::: EXTRACTED DATA
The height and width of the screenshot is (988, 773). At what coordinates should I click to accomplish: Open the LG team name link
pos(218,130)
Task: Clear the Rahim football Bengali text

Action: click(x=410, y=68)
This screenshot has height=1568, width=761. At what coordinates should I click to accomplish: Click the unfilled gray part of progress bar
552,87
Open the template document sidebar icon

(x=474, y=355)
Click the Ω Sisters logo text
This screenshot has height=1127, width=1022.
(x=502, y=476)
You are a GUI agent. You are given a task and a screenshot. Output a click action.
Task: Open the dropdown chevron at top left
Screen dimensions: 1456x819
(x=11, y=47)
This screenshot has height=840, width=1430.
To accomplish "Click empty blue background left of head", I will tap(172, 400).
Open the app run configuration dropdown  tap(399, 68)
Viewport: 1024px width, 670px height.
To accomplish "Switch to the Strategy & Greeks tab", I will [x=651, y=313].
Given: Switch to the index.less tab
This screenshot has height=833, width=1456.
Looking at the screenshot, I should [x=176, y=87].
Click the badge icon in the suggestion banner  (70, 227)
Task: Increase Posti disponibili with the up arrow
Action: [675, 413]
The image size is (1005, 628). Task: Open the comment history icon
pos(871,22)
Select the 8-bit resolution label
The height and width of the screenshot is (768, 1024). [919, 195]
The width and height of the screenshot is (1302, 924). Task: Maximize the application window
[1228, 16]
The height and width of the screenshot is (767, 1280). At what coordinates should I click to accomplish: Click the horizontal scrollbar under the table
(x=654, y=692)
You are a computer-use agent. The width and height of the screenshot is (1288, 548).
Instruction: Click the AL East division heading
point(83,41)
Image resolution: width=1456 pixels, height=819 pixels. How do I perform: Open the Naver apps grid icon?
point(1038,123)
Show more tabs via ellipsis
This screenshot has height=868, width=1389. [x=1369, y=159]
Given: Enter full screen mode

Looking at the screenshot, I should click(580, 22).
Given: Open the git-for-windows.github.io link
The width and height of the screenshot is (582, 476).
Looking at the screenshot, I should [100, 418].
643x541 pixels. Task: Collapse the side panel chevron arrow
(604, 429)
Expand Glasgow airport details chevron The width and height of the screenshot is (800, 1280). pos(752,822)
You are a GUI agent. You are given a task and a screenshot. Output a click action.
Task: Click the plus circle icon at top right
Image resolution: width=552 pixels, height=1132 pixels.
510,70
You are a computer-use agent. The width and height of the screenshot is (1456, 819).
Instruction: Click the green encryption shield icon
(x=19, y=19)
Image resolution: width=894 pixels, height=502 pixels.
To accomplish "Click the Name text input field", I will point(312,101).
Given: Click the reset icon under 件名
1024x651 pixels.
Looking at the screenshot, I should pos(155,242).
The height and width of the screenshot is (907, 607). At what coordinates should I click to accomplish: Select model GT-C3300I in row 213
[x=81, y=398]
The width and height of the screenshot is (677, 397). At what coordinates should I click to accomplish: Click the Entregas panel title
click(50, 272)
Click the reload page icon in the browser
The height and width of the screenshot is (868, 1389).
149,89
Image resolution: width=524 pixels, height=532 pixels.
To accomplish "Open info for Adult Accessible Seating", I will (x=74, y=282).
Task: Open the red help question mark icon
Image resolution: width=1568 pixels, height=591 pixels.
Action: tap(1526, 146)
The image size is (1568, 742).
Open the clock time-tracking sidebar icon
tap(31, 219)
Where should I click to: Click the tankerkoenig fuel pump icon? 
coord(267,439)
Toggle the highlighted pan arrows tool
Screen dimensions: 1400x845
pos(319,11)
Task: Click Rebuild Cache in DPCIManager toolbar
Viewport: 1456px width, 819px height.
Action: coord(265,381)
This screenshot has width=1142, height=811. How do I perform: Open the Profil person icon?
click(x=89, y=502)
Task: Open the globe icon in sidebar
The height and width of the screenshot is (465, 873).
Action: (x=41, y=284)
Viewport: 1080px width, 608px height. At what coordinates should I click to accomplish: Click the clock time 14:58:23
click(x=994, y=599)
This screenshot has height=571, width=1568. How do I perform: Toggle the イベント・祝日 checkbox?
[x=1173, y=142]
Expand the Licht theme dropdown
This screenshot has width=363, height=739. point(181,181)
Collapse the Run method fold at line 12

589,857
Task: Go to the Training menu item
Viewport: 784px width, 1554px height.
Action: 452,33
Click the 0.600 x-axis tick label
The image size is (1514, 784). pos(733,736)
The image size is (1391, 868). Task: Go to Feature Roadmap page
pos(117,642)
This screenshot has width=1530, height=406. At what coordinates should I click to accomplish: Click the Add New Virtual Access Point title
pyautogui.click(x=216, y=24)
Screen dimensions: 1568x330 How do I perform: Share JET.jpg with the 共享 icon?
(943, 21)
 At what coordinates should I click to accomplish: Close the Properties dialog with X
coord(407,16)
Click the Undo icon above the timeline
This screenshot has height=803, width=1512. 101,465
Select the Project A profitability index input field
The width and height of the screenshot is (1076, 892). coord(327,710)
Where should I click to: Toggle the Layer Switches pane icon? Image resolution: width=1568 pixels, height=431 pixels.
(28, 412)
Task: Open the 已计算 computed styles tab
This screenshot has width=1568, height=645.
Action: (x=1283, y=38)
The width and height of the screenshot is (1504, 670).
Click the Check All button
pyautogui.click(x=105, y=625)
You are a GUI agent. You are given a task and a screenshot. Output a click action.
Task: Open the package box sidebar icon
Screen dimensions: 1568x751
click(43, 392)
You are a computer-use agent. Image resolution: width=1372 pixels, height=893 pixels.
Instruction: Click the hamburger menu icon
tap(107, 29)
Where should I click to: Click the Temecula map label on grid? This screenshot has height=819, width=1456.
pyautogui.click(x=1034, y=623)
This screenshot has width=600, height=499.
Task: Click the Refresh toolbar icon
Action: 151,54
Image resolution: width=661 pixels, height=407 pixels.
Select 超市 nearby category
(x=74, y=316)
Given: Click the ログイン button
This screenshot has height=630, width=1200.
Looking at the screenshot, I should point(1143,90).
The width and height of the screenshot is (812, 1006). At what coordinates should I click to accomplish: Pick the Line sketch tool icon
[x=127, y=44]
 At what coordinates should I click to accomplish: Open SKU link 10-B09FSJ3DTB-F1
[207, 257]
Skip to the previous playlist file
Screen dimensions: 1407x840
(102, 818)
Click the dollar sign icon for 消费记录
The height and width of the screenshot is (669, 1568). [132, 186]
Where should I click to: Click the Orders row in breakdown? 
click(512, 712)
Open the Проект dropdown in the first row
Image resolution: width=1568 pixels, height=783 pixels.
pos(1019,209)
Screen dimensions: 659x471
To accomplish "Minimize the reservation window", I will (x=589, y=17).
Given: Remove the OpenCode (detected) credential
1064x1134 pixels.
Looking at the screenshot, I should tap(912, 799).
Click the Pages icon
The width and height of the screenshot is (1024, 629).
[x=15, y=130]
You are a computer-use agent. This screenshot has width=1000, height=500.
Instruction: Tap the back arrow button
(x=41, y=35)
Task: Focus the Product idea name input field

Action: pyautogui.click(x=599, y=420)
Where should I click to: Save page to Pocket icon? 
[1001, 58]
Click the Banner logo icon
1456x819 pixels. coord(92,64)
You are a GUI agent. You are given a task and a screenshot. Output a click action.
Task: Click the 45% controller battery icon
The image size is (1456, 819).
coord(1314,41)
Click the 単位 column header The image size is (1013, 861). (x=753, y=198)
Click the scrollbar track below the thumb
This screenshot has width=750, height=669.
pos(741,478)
::::::
## EXERCISE AIM
State how many lines of the records contain the string "under". Case counts; reply with only the number.

## TASK ANSWER
2